» Source extract:
************

THE WEEK|August 02 2020
Indians fought on every front in World War II —the deserts of North Africa, the plains of Europe, the isles in the Pacific, the plantations of Malaya, the jungles of Burma, and finally the hills of Imphal and Kohima. Their valour and resilience helped the Allies win some of the fiercest battles of the war. THE WEEK looks at India’s world war—a story that is now all but forgotten

It was a former ruler of India who sent the ultimatum that started the war. It was a future ruler of India who received the final document of surrender that officially ended the war. From the beginning to the end, World War II was India’s war as much as it was of any other people.

Let us begin at the beginning. At 4am on September 3, 1939, Lord Halifax sent a telegram from London to Neville Henderson, Britain’s ambassador in Berlin. The cable contained a message for Germany’s foreign minister Joachim von Ribbentrop: Withdraw Germany’s occupation army from Poland. “I have accordingly the honour to inform you,” continued the Halifax cable, “that unless not later than 11am, British summer time, today September 3, satisfactory assurances to the above effect have been given by the German government and have reached His Majesty’s government in London, a state of war will exist between the two countries as from that hour.”

That was perhaps the harshest step that Halifax, a man of peace whom his old friend Mahatma Gandhi had described as “the most Christian and the most gentlemanly” personage, had taken in his eminently successful public life. Born without a left hand, Lord Irwin, as he had been known before he was made the Earl of Halifax, had finally landed the most prestigious job in the world at that time, the secretary of state of Great Britain.

Indeed, as viceroy of India, he had put Gandhi in jail for breaking the salt law, but had soon made amends by receiving the “half-naked fakir” as an equal at the magnificent palace that he had inaugurated in the new imperial capital of New Delhi. The two men had also signed a pact that had led to Gandhi sailing to London for the second Round Table Conference and having an audience with the king-emperor. Though the conference had failed, the Gandhi-Irwin pact had opened the way for political dialogue between Indian leaders and British rulers.

************

» What the task asks:
List every front that the article on India's part in World War II names as a place where Indians fought.

» Available data:
************

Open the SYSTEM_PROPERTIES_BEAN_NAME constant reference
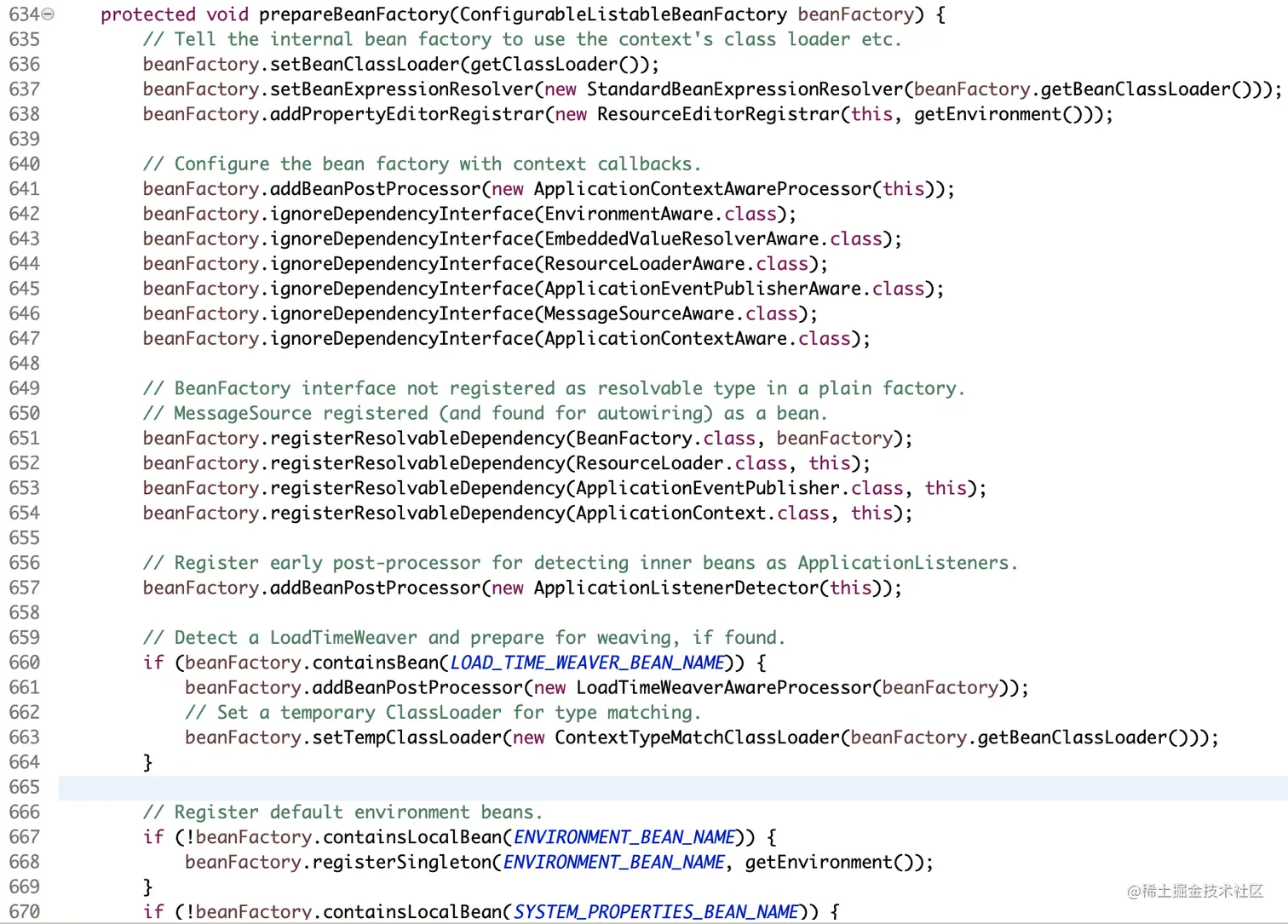This screenshot has width=1288, height=924. tap(656, 911)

************

» Answer to the task:
- The deserts of North Africa
- The plains of Europe
- The isles in the Pacific
- The plantations of Malaya
- The jungles of Burma
- The hills of Imphal and Kohima